La vigueur du dollar et les anticipations sur la Fed orientent la trajectoire à la baisse
Compte tenu de la cassure nette sous le seuil psychologique des 4 000 $, nous estimons que, à court terme, le chemin de moindre résistance pour l’or demeure orienté à la baisse. Le principal moteur est le dollar américain, qui s’est hissé à un plus haut de 13 mois, rendant l’or plus cher pour les acheteurs étrangers. Cette vigueur du billet vert l’emporte sur le soutien habituellement apporté par la baisse des rendements des Treasuries.
Les anticipations concernant la Réserve fédérale constituent le point focal et, avec un marché des dérivés qui intègre une probabilité de 82 % d’une hausse de taux d’ici décembre, les paris haussiers sur l’or font face à un vent contraire marqué. Nous estimons que la vente d’options d’achat (calls) avec des prix d’exercice au-dessus de l’ancien support de 4 400 $ pourrait constituer une stratégie pertinente pour capter de la prime. Cette lecture est confortée par l’outil FedWatch du CME, qui montre que la conviction d’un durcissement supplémentaire reste élevée malgré la baisse des prix du pétrole.
Données d’inflation et positionnement tactique
La publication à venir de l’inflation Core PCE est désormais la donnée la plus déterminante pour les prochaines semaines. Nous relevons que les dernières données de la CFTC montrent que les grands spéculateurs ont déjà réduit leurs positions nettes longues sur l’or à leur plus bas niveau de l’année. Toute inflation supérieure au consensus de 3,0 % déclencherait probablement une nouvelle vague de ventes et conforterait la posture restrictive de la Fed.
Avec un RSI désormais en zone de survente mais sans atteindre des niveaux extrêmes, un potentiel de baisse supplémentaire subsiste. Nous ciblons le seuil des 3 900 $ comme prochain objectif logique, en cohérence avec les supports historiques. En conséquence, l’achat d’options de vente (puts) avec des prix d’exercice autour de 3 950 $ ou 3 900 $ offre un moyen à risque défini de se positionner sur cette faiblesse prolongée.
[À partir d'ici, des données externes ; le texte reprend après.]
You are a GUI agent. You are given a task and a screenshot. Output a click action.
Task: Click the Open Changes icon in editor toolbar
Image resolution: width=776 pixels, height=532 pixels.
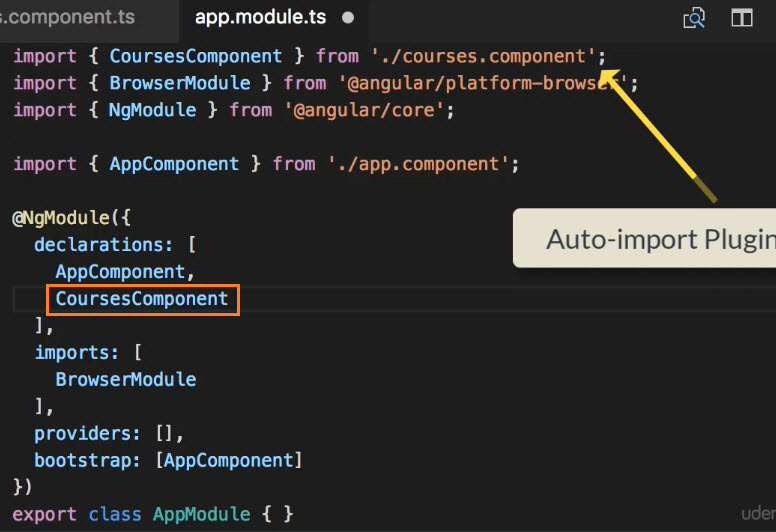click(693, 18)
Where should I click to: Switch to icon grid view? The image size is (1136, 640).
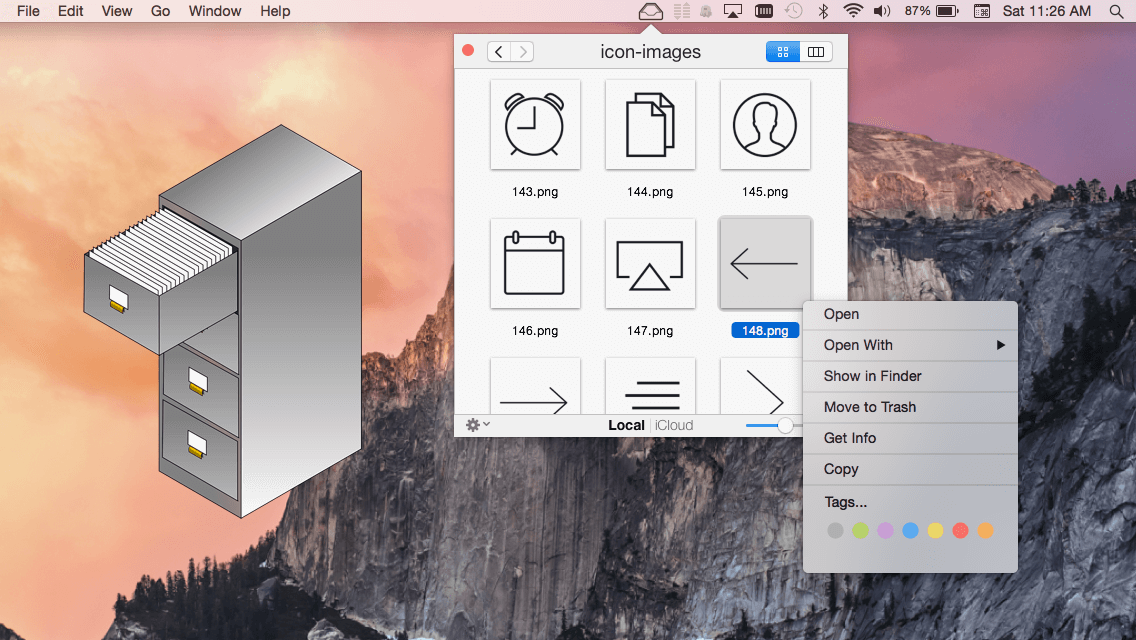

Cet environnement de marché rappelle la période 2022-2023, lorsque le resserrement agressif de la Fed et un dollar fort avaient durablement plafonné les cours de l’or. L’apaisement des tensions dans le détroit d’Ormuz a temporairement retiré un soutien clé à l’or, mais la prudence reste de mise. Les traders détenant des positions vendeuses pourraient envisager l’achat d’options d’achat hors de la monnaie, peu coûteuses, comme couverture face à un regain soudain des tensions géopolitiques.